Passage provided =>
-- Begin --
Absolute equations and inequalities??? Help!

[donfcai]

Solve when 0<a<1

ax>[x-a]

Not sure how to describe this equation, have tried to find similar examples on line, but to no avail.

Thanks for any help to get me started.

 

[mmm4444bot]

(Another "lock-up" while editing; Microsoft products sure waste a lot of my personal time. :x )

Hi there:

At these bulletin boards, volunteers are here to guide people through their specific issues. So, we like to get as much information as possible up front.

Also, we can type absolute value symbols, using a standard keyboard. (Shifted backslash, on many keyboards.) Square brackets have a different meaning.

Rather than searching for finished exercises that match the form of this one, a better approach is to use what you've already learned about inequalities and absolute value.
-- End --
Problems to solve =>
• a. Answer these questions from the forum thread above, one line each:
(i) What condition on a does the first post give?
(ii) According to the reply, which key on many keyboards types the absolute value symbol?
(iii) What does the reply blame for the lock-up while editing?
• b. Copy out the forum thread above from "[mmm4444bot]" to "and absolute value.".

Source excerpt =>
-- Begin --
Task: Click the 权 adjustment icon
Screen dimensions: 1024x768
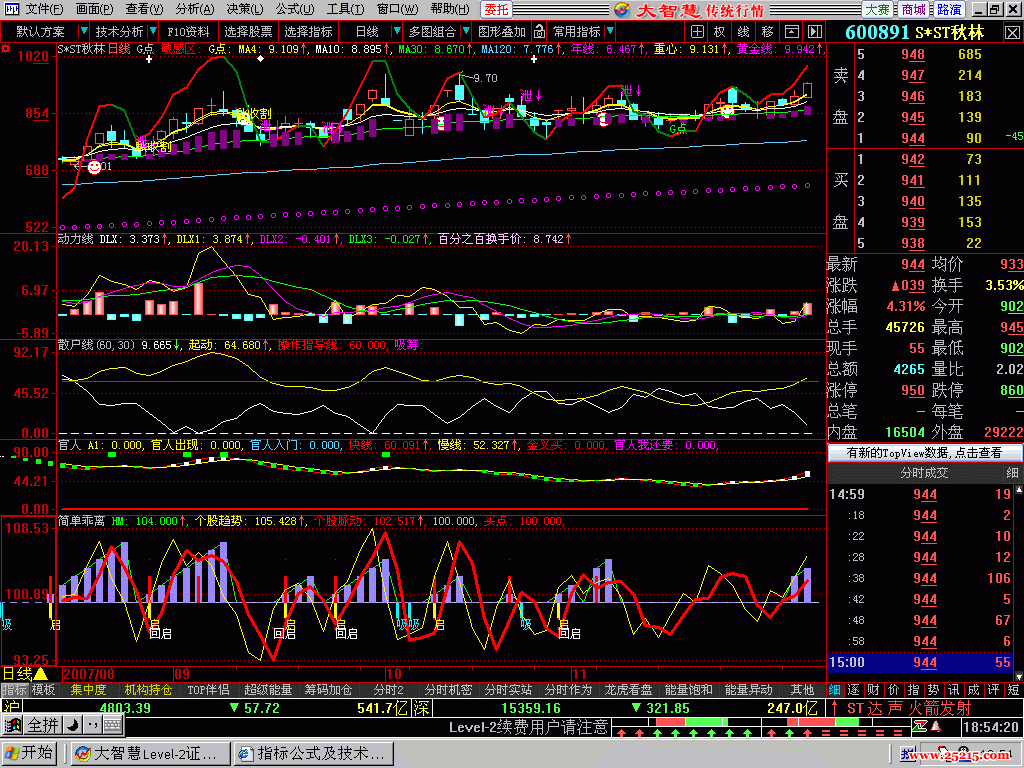Action: [x=719, y=31]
-- End --
Answer set =>
• a.
(i) 0<a<1
(ii) Shifted backslash
(iii) Microsoft products

• b.
[mmm4444bot]

(Another "lock-up" while editing; Microsoft products sure waste a lot of my personal time. :x )

Hi there:

At these bulletin boards, volunteers are here to guide people through their specific issues. So, we like to get as much information as possible up front.

Also, we can type absolute value symbols, using a standard keyboard. (Shifted backslash, on many keyboards.) Square brackets have a different meaning.

Rather than searching for finished exercises that match the form of this one, a better approach is to use what you've already learned about inequalities and absolute value.